Хэй-он-Уай, никакого сомнения, разделил бы участь поселков-призраков, если бы не причуда местного уроженца, разбогатевшего на стороне. Причуда редкостная, поначалу вызвавшая лишь снисходительные усмешки: он превратил поселок, весь поселок, в… букинистическую лавку. Безусловно крупнейшую в мире. На мили и мили тянутся по всему Хэю, в каждом мало-мальски годном помещении, полки, заставленные и заваленные печатной продукцией на всех языках Земли. Преимущественно англоязычной — но своими глазами видел и иероглифы разных фасонов, и арабскую вязь, и затейливые значки иврита и санскрита.
И кириллицу. Я посетил одно-единственное книгохранилище— как же это еще назовешь — в бывшем кинотеатре, наспех приспособленном к новой роли. К тому же Питер отпустил мне всего полтора часа, на большее не расщедрился. Но и за полтора часа удалось выискать там и сям, в хаосе почти бессистемного хранения, десятки русских обложек. В том числе советского и даже относительно недавнего издания. Для того я и подловил в разговорах этот адрес, для того и напросился сюда, что надеялся если не услышать, так хоть увидеть родное слово.
Питер в бывший кинотеатр не заходил, предпочел пересидеть в ближайшем «пабе» — пивной. Оттого и время ограничил, что ровно в три часа дня все «пабы» Соединенного Королевства (кроме Шотландии) закрываются на перерыв до половины шестого, так установлено по каким-то смутным соображениям еще при Виктории, и порядок нерушим. Но спасибо ему, Питеру, и на том, что внял просьбе и привез меня в Хэй: я выкопал себе здесь подарок воистину сказочный. Романы Булгакова выпуска 1975 года. Какая нелегкая занесла их сюда? В Москве за это издание дрались, клянчили друг у друга, случалось, платили спекулянтам суммы без преувеличения астрономические. А тут — за два фунта с мелочью…
«Белая гвардия», «Театральный роман», «Мастер и Маргарита» скрашивали мне жизнь на протяжении многих месяцев. Помогали бороться с одиночеством и с хандрой, с неверием в свои силы, со всем враждебным, что окружало меня, давило, подкарауливало за каждым углом. В особенности помогал «Мастер» — если хотите, самим фактом своего существования. Роман, который нельзя было написать ни по логике той эпохи— тридцатые годы, ни по законам композиции, сформулированным авторитетами, ни по правилам самосохранения, никем не сформулированным, но цепким. И который нельзя было не написать, потому что уже сегодня представить себе литературу без этой книги трудно, а завтра, вероятно, станет немыслимо. Роман, созданный без надежды на опубликование, вопреки всему и вопреки себе. Сожженный автором и тем не менее провозгласивший и доказавший, что рукописи не горят.
++++++++
- **Задание**: Напишите продолжение рассказа о поездке в Хэй-он-Уай, начиная сразу после его последней фразы.

- **Список**:
++++++++
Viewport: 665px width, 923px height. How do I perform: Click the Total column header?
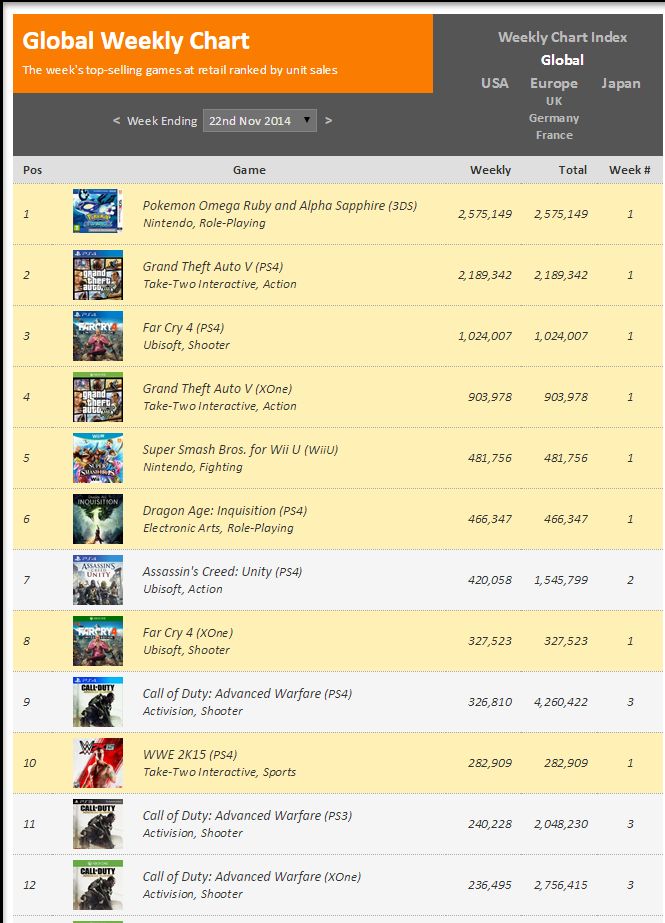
++++++++
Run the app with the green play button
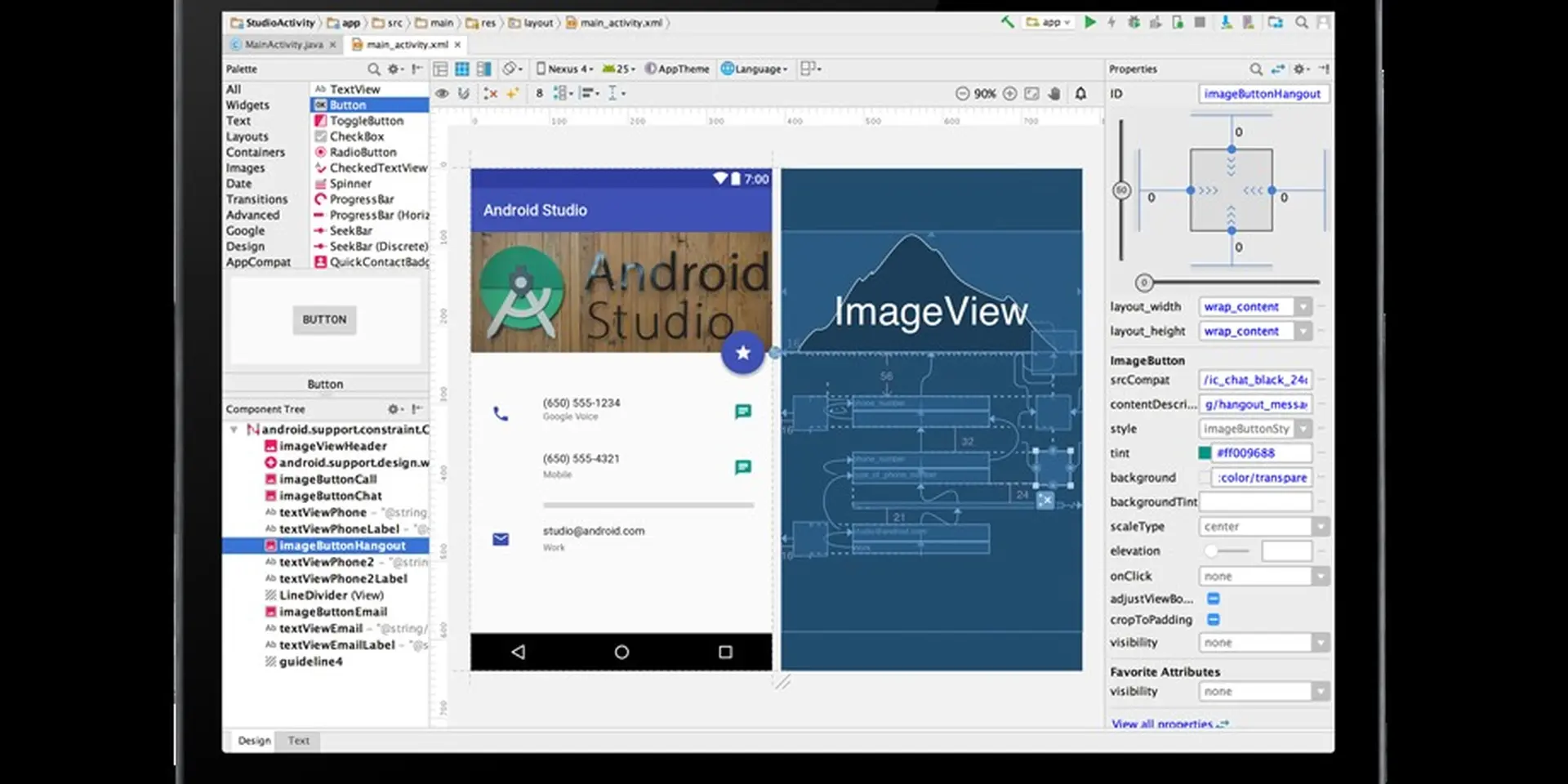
++++++++
- **Ответ**:
И не только рукописи. Не ветшают замыслы, если это замыслы, а не однодневки. Не тускнеют поступки, если они поступки, а не подделки, если продиктованы разумом, а не инстинктом, внутренним долгом, а не наставлениями мещан и перестраховщиков…
Но булгаковский томик, как ни цени его, сам по себе погоды еще не делал. Это был прекрасный рождественский подарок, но, к сожалению, последний. Вслед за рождеством пришел новый, 1984 год, который задолго до его наступления связали с именем другого писателя, не русского, а английского. Писатель сам предсказал себе эту честь, поставив в заголовок своего предсмертного и самого известного романа именно эти цифры — «1984».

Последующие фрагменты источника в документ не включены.